Task requirements →
In the records below, find the line that contains "Task: Click the Leanpub book logo" and the line that contains "Image resolution: width=1280", then retype exactly those two lines and every line between them.

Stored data
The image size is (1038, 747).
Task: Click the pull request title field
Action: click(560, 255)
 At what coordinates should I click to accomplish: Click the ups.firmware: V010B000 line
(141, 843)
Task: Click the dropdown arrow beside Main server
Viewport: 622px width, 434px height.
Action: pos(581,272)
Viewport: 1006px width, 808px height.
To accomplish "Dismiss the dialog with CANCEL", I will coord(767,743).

==

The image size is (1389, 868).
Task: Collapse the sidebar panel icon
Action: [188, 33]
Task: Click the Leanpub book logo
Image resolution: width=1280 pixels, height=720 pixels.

Solution to this problem →
Task: Click the Leanpub book logo
Image resolution: width=1280 pixels, height=720 pixels.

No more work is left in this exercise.